A prenuptial agreement was to be drawn up this February. The attorneys needed Christian Trevino's birth certificate to complete the paperwork, but she kept finding new excuses for not being able to provide it. In April, Geschwindner hired a private detective.
The Texas dentist was apparently not the only one Crystal Taylor had cheated. She forged checks in St. Louis and allegedly continued to do so during her five years on probation. Investigators have uncovered 16 names she apparently used as aliases.
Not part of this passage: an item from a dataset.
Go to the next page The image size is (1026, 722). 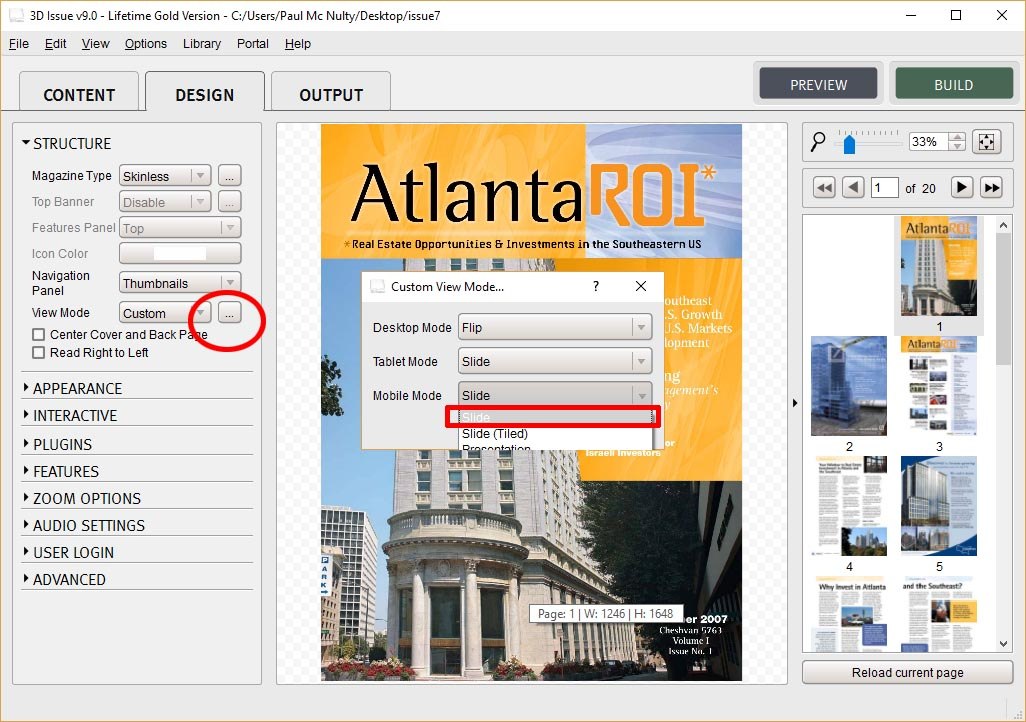pyautogui.click(x=961, y=188)
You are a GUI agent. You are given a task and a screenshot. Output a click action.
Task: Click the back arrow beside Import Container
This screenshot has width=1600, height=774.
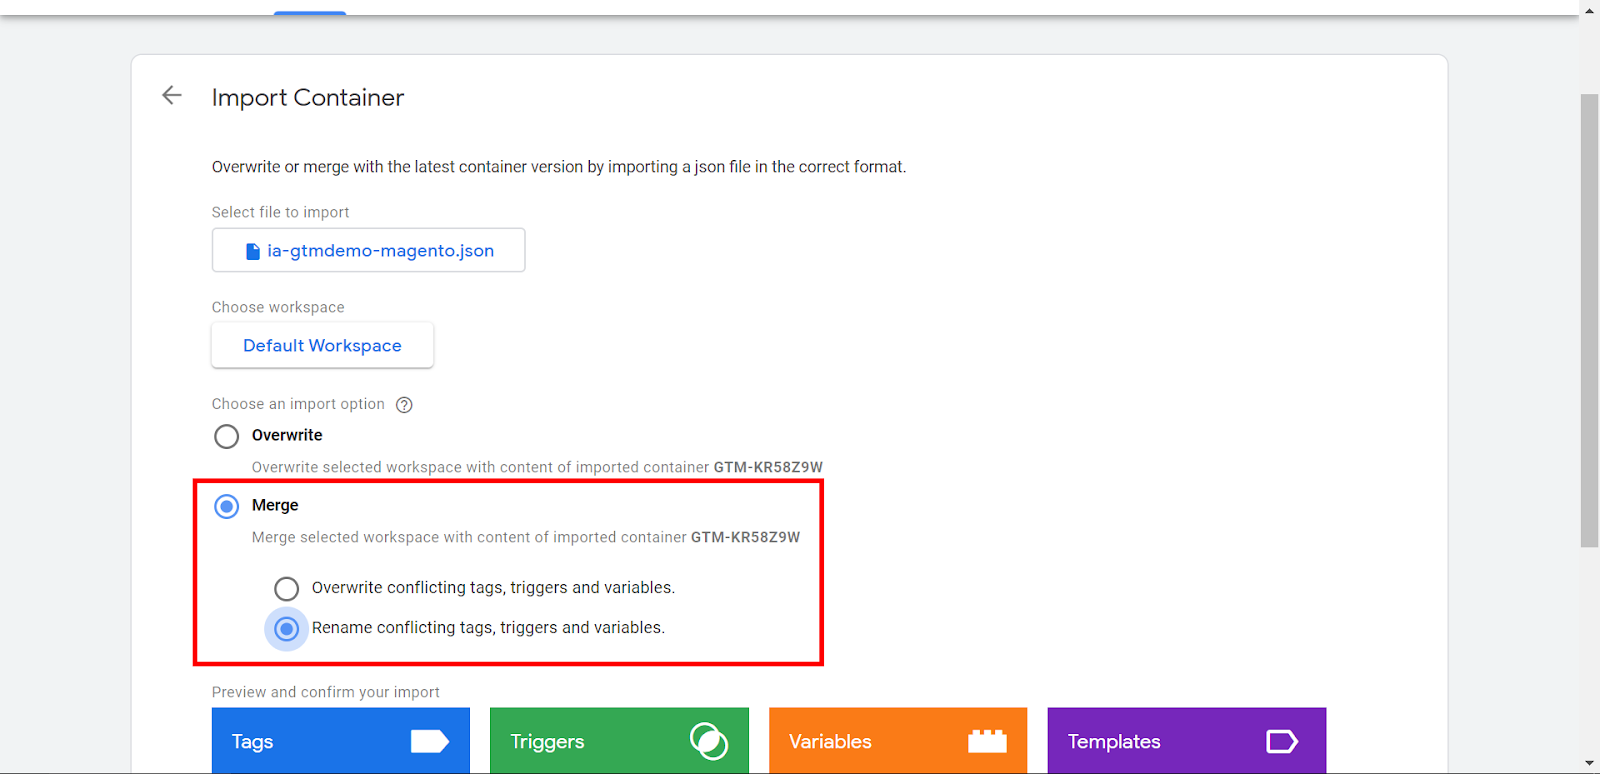coord(172,95)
Nowitzki is sitting in his father's leather chair, wearing shorts but no shoes. He isn't quite sure what will happen next. He is still considering whether to play for Germany at the European championship in Poland in September. When he flies back to Dallas in September, Nowitzki will have to find a new life. He would probably be better off forgetting everything else.
His fiancée has announced, from prison, that she is pregnant. The detective doesn't know if it's true. According to Stevens, Taylor hasn't taken a pregnancy test here in Beaumont. Nowitzki doesn't know either. But he has applied for custody, just to be on the safe side.